Lo más excepcional de esta película es el trabajo de la cámara y el diseño de las imágenes, cada escena parece un cuadro minuciosamente dibujado, una hilarante puesta en escena que recuerda mucho al cine mudo y hasta los cortos clásicos de animación, incluso la pantalla se vuelve cuadrada cuando la trama se desarrolla en los años 30. Está llena de los elementos visuales tan propios de Anderson (plano cenital, rápidos zooms, encuadres imposibles, colores vibrantes...) donde el aspecto visual y la decoración son esenciales y están subordinados a la fantasía de ese exuberante universo tan particular que quiere mostrarnos: teleféricos y funiculares de juguete, paisajes dibujados o una improbable persecución esquiando que no hacen sino destacar la naturaleza ficticia y surrealista de la trama.
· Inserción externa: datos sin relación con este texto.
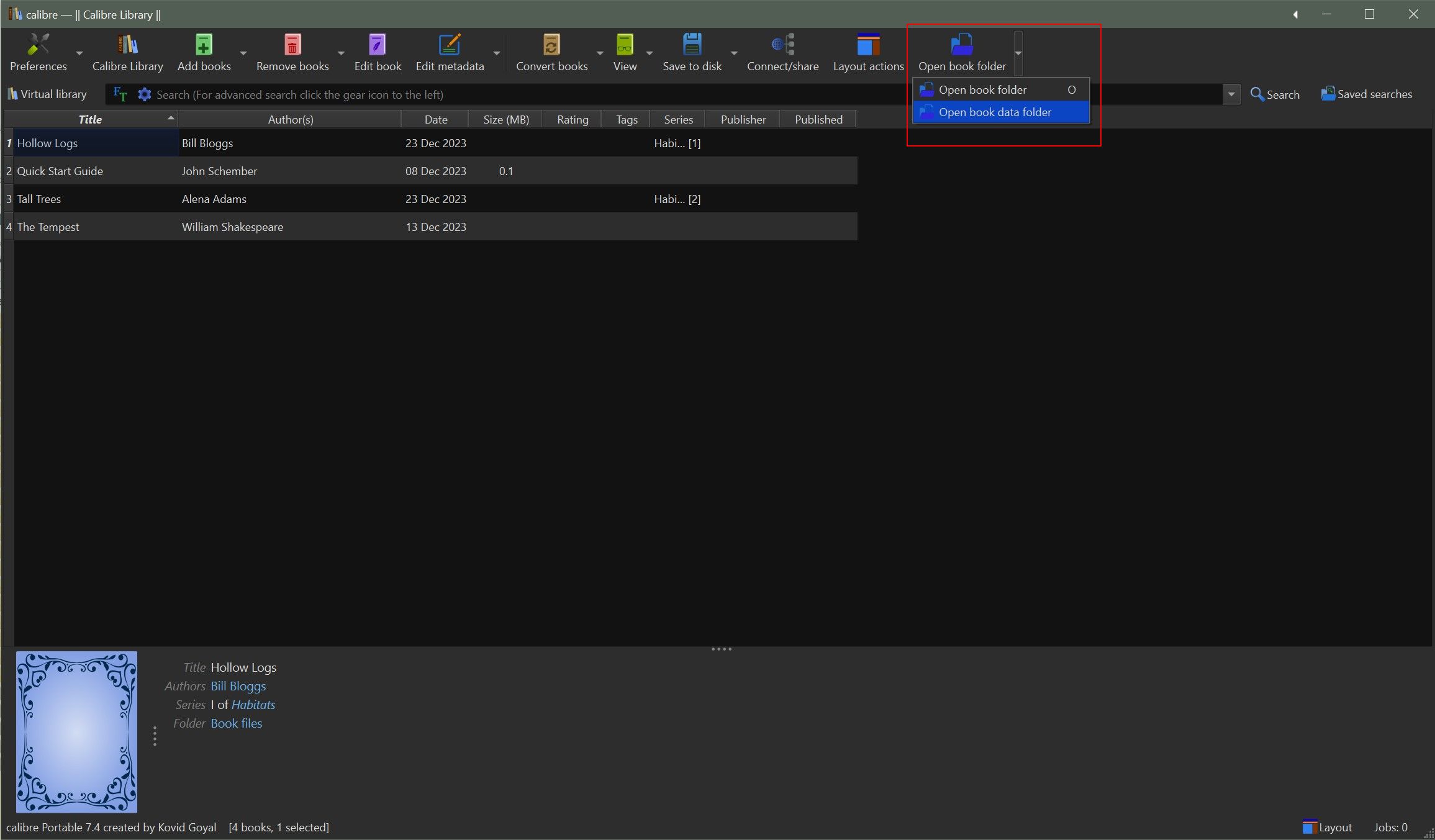Screen dimensions: 1435x840
Task: Open the Edit book icon
Action: click(x=377, y=45)
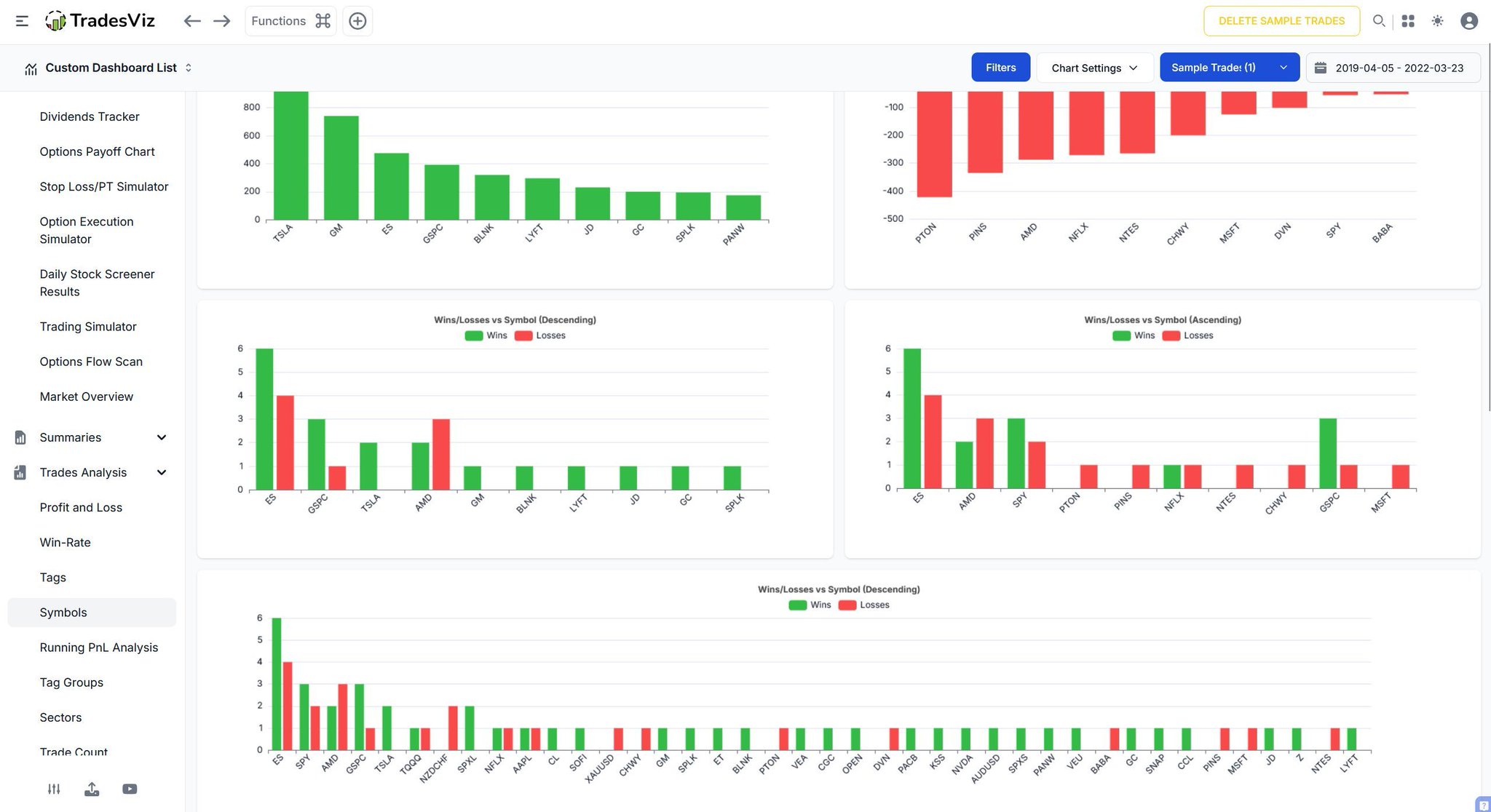Open the Win-Rate sidebar item
Screen dimensions: 1491x812
pyautogui.click(x=66, y=542)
Otro de los temas que sorprenden en El gran Hotel Budapest es la ternura que desprenden todos los personajes, incluso los villanos. Adorables y excéntricos personajes que no se muestran melancólicos como en otras películas de Anderson, si no que dejan paso a una alegre comedia, sutil y elegante con momentos sublimes ("¿Acaba de tirar mi gato por la ventana?") y un ritmo trepidante, pero sin dejar de ser profunda e inteligente. Quizá lo más difícil de entender es la construcción de la película a través de un doble flashback anidado, pero sólo hay que pararse a pensarlo un minuto para poner cada cosa en su lugar.
El protagonista absoluto de esta historia es Ralph Fiennes que está sencillamente extraordinario como el gerente M. Gustave, un personaje elegante y contenido, hasta que termina por estallar. Acompañándole siempre, a modo de escudero y compañero de aventuras, su protegido, el joven botones interpretado por Tony Revolori que consigue eclipsar a tanta estrella a su alrededor.